Thanks Amended :thumb:


----------



## spyk3d (Nov 25, 2007)

Quite like the look of that. Be interesting to see prices and spec options.


----------



## Philb1965 (Jun 29, 2010)

Looks better than the other pics we had of it and it does look very fiat from the front.

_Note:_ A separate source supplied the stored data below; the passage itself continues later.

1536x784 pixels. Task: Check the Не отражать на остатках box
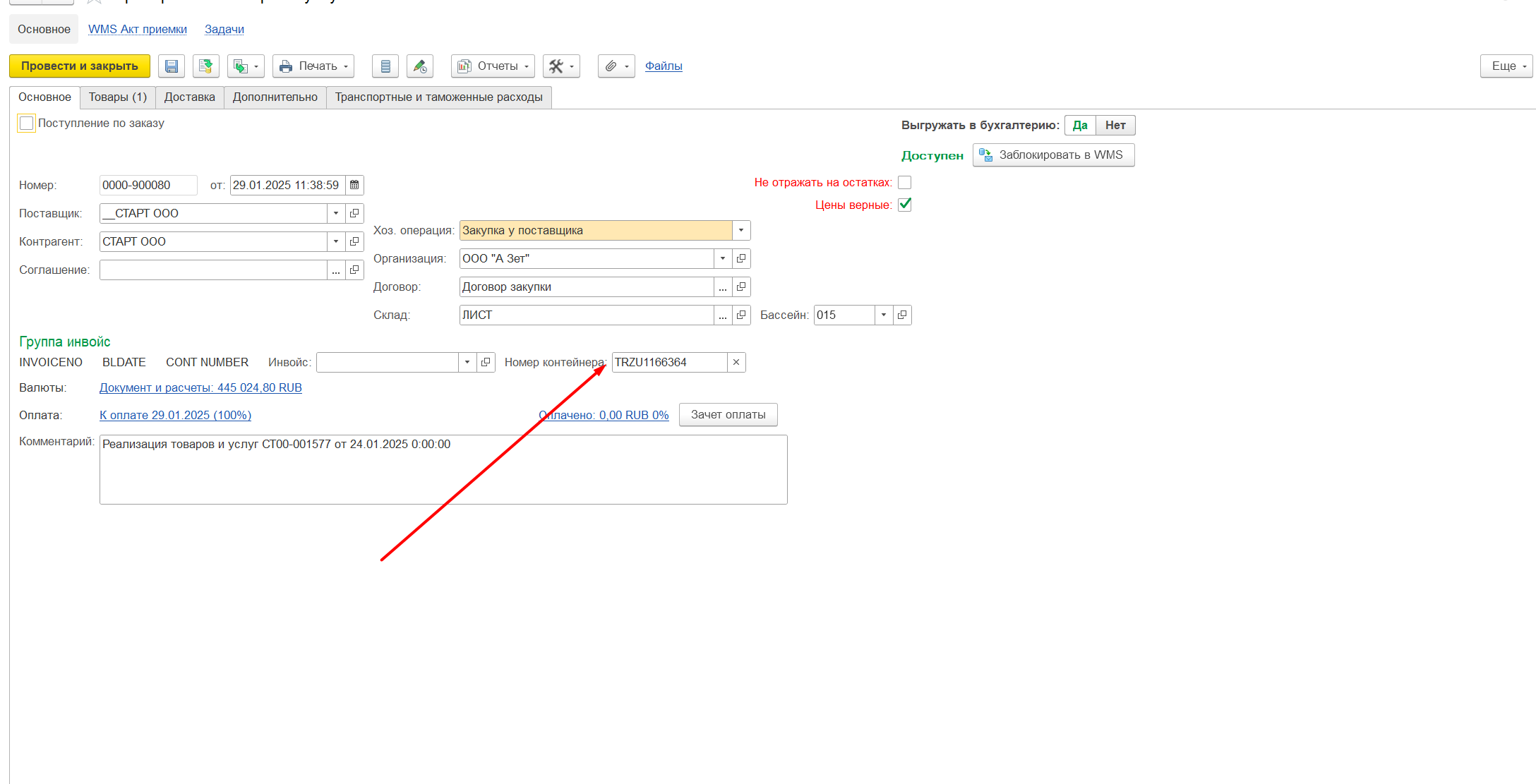[x=904, y=183]
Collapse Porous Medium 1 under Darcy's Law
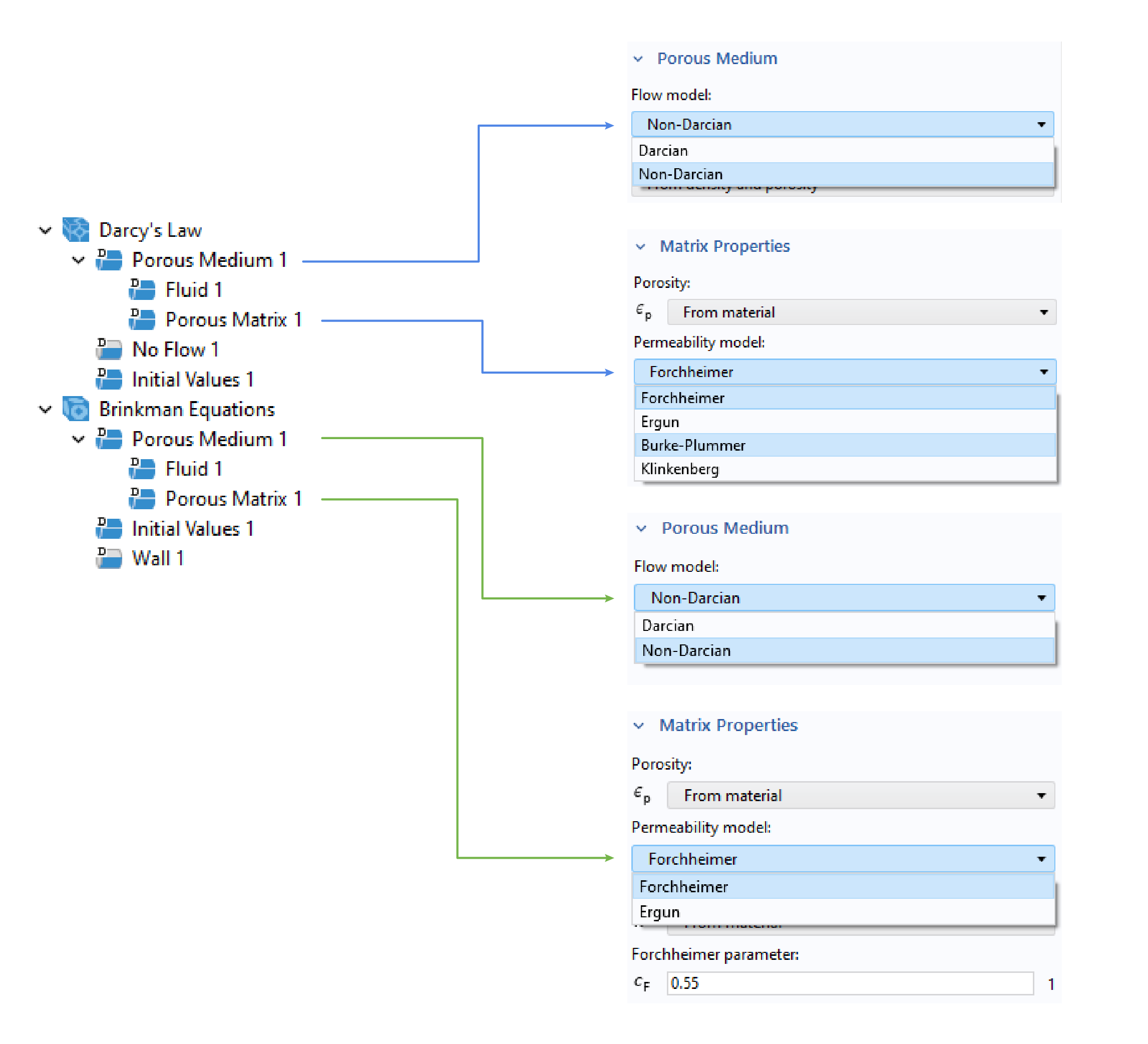The width and height of the screenshot is (1148, 1044). [x=79, y=260]
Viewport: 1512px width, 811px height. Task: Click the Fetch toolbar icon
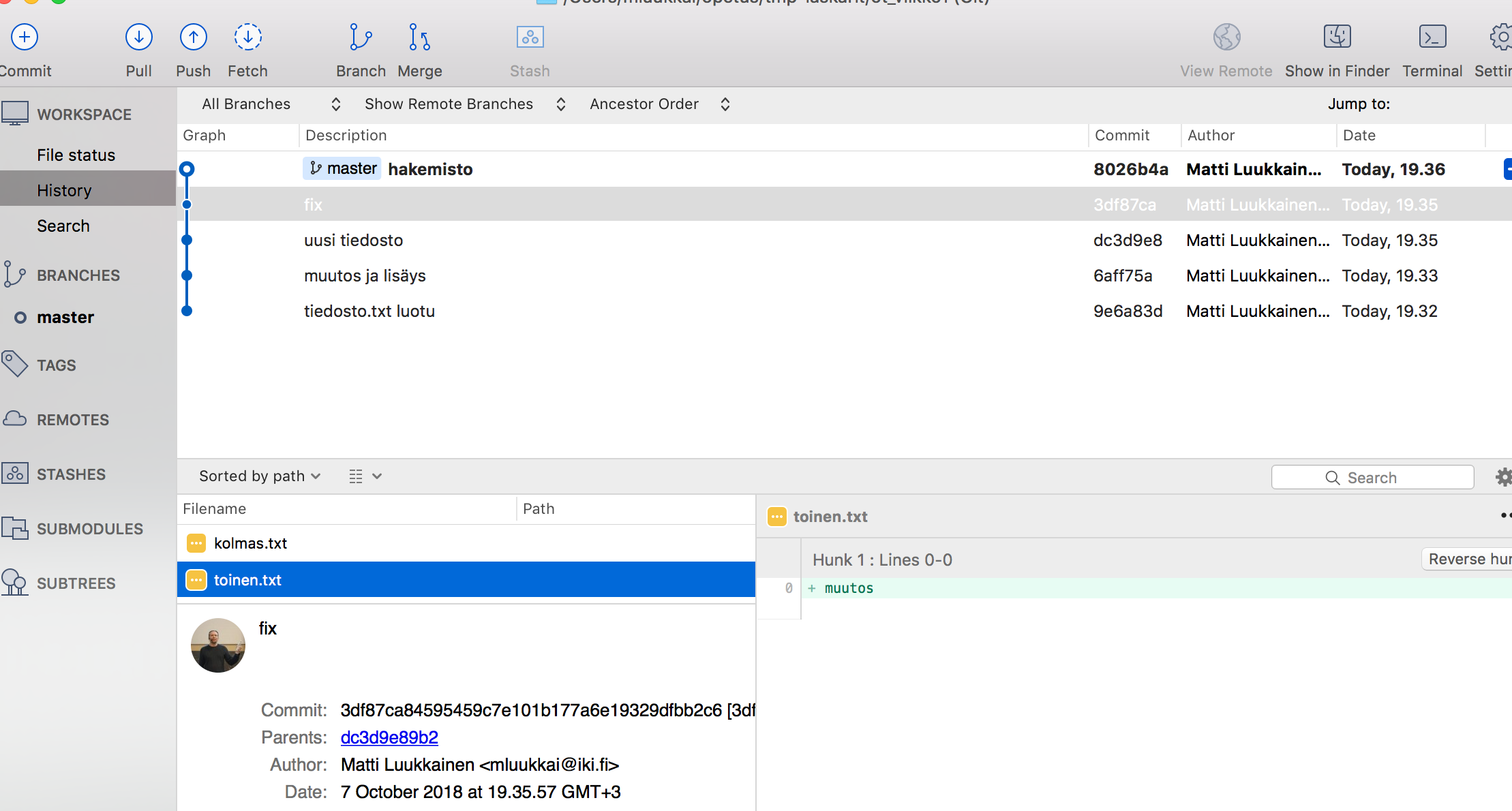tap(247, 37)
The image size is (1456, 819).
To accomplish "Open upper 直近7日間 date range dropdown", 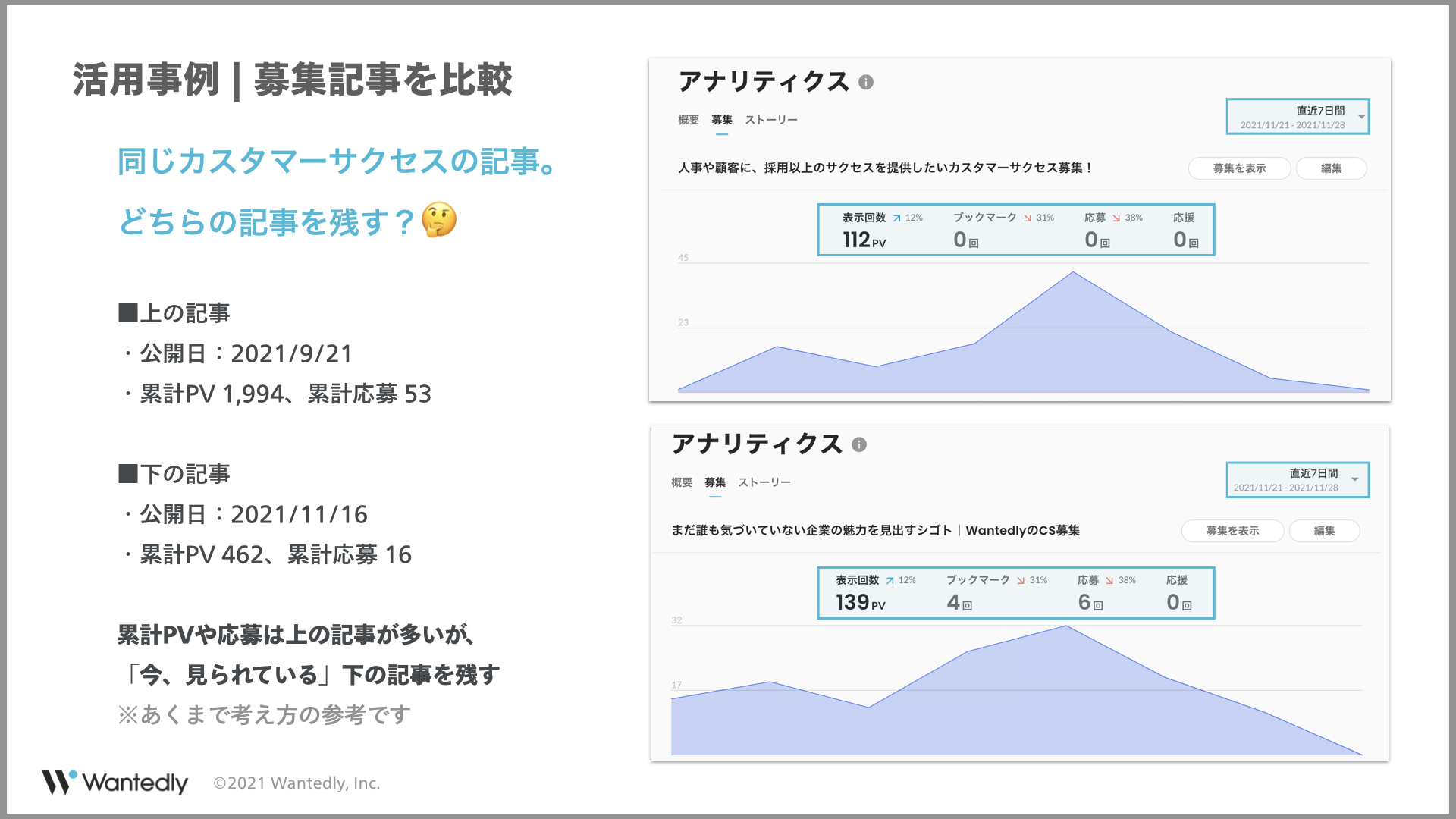I will [1297, 117].
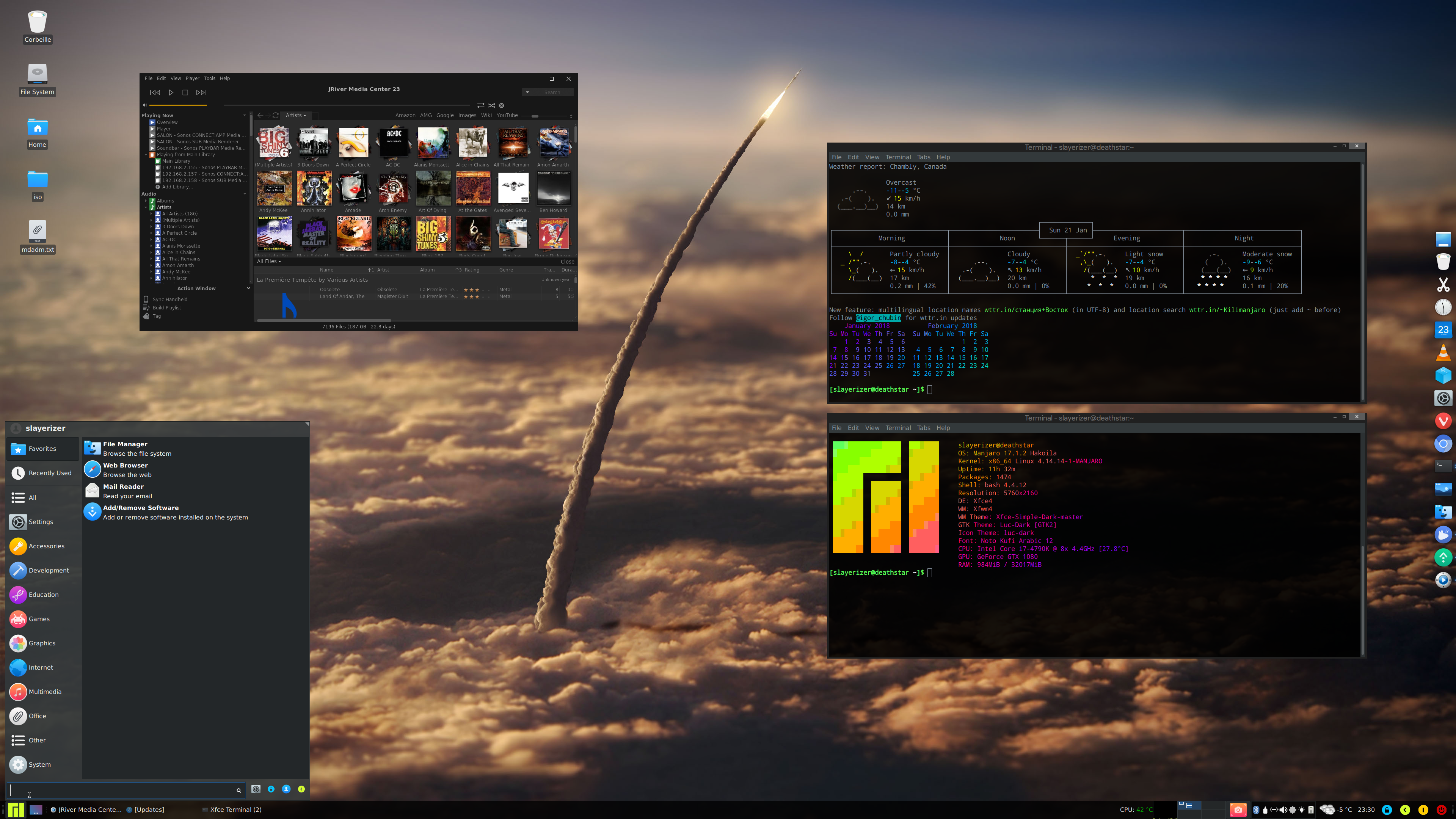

Does nothing for me though, a dull looking car which will likely have an eye watering price tag.


----------



## matty.13 (May 3, 2011)

I like it . But I prefer my one









Sent from my iPhone using Tapatalk


----------



## Starbuck88 (Nov 12, 2013)

I'm not keen on the front end, apart from that, I do like the rest of it. Those rear lights have been done a bit better on this than the new 8 Series....think it's that it's red though, they'll probably look pants on another colour


----------



## percymon (Jun 27, 2007)

slight echoes of Z8 in there, but lots of Fiat/Mazda going on - shame, they could have done a lot better.


----------



## kdot (Jul 11, 2017)

oooo I like!


----------



## petemattw (Nov 3, 2008)

anyone else think Honda S2000 when they first saw these pics?!


----------



## HEADPHONES (Jan 1, 2008)

Looks nice in red.
Love the rear.
Front looks ok too.
It's just that the Kia Stinger came out first and it kinda looks as if BMW COPIED KIA


----------



## donnyboy (Oct 27, 2005)

petemattw said:


> anyone else think Honda S2000 when they first saw these pics?!


Yip!:thumb:

Its like the S2000 and Fiat Spiders love child.


----------



## Kam09 (Apr 11, 2014)

Just the front end spoils it, can see they have finally caught up on the digital ****pit!


----------



## Exotica (Feb 27, 2006)

Rear looks like a bulldog chewing a wasp


----------



## Exotica (Feb 27, 2006)

Toyota underneath


----------



## Kerr (Mar 27, 2012)

Exotica said:


> Toyota underneath


The Supra will be more of a BMW than vice versa.


----------



## bigmac3161 (Jul 24, 2013)

The concept car looked so promising the reality is a bit of s et down. 









Sent from my iPhone using Tapatalk


----------



## Jack R (Dec 15, 2014)

Toyota definitely got the looks


----------